Reid will not be seeking reelection, so he no longer needs the support of the gaming lobby in his home state to continue as Senator. Despite his support for poker, he looks to prefer a total ban on online gambling rather than no federal legislation at all.
His first proposed bill, that he worked on together with Senator Jon Kyl in 2012, included a ban on other forms of online gambling, but it permitted poker and off-course horse race betting in addition to those gambling activities already specifically permitted under US law.

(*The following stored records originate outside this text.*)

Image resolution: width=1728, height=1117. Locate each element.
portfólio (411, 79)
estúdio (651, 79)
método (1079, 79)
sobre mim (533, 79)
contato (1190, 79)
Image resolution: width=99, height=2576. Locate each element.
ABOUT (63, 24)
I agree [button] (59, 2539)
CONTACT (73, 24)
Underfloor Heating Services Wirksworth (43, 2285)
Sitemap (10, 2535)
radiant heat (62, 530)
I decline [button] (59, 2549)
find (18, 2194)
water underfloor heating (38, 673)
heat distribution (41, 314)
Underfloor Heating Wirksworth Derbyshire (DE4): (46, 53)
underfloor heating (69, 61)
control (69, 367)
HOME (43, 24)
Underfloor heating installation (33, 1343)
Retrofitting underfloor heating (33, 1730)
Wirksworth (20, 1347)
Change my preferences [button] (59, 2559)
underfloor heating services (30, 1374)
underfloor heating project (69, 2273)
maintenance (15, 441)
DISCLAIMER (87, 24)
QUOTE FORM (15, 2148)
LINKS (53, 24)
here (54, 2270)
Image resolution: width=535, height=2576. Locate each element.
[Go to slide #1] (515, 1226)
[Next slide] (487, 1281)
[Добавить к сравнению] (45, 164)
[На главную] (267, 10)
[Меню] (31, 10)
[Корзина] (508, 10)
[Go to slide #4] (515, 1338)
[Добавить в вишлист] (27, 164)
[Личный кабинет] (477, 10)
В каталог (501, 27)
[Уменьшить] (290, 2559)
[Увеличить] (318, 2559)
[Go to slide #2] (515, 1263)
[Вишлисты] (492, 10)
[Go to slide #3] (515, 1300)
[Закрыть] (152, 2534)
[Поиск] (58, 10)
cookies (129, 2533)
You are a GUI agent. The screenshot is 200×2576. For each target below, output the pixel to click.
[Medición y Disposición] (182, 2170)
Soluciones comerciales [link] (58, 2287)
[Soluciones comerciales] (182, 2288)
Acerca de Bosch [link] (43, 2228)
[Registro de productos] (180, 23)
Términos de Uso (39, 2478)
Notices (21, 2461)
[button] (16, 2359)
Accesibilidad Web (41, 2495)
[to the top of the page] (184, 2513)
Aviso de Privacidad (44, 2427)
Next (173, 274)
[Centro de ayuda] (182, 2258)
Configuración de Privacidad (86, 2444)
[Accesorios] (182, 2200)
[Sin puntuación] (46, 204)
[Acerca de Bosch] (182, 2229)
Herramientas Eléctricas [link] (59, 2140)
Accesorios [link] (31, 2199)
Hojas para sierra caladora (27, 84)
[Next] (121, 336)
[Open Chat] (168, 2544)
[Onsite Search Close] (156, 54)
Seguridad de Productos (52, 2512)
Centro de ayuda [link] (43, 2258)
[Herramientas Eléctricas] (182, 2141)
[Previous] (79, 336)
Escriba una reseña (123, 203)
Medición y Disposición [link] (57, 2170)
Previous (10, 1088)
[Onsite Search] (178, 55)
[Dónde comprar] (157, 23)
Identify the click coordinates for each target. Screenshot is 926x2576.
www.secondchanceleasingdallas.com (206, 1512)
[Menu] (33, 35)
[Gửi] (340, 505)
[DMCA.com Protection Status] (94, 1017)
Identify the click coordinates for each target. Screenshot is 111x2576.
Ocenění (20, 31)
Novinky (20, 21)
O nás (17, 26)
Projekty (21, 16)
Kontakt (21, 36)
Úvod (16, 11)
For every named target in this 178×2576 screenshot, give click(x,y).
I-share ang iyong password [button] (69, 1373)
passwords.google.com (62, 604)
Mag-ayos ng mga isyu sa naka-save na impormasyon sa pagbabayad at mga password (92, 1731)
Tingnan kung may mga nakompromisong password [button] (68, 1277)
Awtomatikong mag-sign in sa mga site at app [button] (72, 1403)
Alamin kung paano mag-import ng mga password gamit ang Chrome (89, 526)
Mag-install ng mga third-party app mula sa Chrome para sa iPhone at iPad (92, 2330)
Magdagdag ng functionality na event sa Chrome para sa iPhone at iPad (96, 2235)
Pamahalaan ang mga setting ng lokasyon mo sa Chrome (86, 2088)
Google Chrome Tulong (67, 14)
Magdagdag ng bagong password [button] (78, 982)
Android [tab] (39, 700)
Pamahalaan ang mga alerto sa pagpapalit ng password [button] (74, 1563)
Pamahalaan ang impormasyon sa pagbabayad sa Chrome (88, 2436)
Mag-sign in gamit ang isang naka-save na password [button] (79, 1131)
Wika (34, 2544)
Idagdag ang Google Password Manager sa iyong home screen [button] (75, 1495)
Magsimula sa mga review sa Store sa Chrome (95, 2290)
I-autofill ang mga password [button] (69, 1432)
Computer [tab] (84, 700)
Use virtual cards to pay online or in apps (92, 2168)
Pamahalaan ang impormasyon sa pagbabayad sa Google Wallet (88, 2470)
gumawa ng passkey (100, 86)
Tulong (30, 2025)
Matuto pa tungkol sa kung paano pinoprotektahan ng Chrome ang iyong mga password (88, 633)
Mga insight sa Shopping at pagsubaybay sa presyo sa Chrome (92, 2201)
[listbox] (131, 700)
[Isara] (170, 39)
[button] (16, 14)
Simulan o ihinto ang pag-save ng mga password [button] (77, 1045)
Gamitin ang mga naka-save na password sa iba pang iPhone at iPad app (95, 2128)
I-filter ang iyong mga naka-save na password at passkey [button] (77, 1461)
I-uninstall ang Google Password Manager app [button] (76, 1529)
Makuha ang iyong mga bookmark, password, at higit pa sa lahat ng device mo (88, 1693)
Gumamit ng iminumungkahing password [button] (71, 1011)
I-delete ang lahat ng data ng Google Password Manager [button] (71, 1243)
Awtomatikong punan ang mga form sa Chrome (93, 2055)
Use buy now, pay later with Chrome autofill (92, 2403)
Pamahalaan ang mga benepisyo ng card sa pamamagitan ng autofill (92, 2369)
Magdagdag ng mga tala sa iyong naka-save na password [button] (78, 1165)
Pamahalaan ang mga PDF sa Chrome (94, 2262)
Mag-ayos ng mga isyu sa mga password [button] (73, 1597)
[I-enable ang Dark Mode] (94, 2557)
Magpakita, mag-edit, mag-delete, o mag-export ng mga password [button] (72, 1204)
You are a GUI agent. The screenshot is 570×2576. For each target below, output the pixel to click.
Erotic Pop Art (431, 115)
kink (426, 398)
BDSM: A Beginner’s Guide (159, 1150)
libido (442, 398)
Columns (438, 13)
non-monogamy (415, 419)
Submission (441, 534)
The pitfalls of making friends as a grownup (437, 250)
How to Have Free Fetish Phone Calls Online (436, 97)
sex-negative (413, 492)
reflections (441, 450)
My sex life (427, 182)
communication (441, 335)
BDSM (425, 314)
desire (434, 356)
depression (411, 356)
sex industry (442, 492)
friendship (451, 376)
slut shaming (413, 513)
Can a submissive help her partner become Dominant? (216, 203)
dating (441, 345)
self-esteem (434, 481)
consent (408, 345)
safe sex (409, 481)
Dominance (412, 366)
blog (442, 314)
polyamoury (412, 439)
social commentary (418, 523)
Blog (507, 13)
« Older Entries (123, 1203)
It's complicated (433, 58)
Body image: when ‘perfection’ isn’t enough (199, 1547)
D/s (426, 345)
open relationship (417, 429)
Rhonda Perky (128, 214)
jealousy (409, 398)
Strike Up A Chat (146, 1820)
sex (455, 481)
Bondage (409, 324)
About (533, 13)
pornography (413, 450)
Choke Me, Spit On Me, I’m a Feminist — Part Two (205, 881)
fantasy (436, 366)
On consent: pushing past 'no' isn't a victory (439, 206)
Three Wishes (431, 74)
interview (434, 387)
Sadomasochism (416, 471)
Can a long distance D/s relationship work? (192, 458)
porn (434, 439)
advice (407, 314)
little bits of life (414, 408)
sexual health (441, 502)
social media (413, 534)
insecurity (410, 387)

The attractions of a ban, such as that proposed in the Restoration of the Wire Act (RAWA) bill introduced by Representative Jason Chaffetz, seems to outweigh the negatives of the ban ending online poker—even though it is not explicitly illegal for players to play online in most US states, and even though Delaware, Nevada and New Jersey are all enjoying state regulated online gambling.
The prospects for RAWA to succeed in Congress are slim, even though Republicans control both houses, and RAWA’s ultimate sponsor Sheldon Adelson is one of the largest donors to Republican candidates.
Many Republicans oppose the bill for libertarian reasons, like Senator Rand Paul, or because they believe that it impinges on states’ rights guaranteed under the 10th amendment.
On the Democrat side of the aisle, opinion is also divided. Harry Reid now looks to be falling on the side of a ban, but others do not agree that a ban is the best solution for consumer protection.
In New Jersey, State Senator Ray Lesniak is one of the most active supporters of online gaming regulation. Lesniak may even run for Governor—if so, his campaign has started with the usual less than strenuous denials.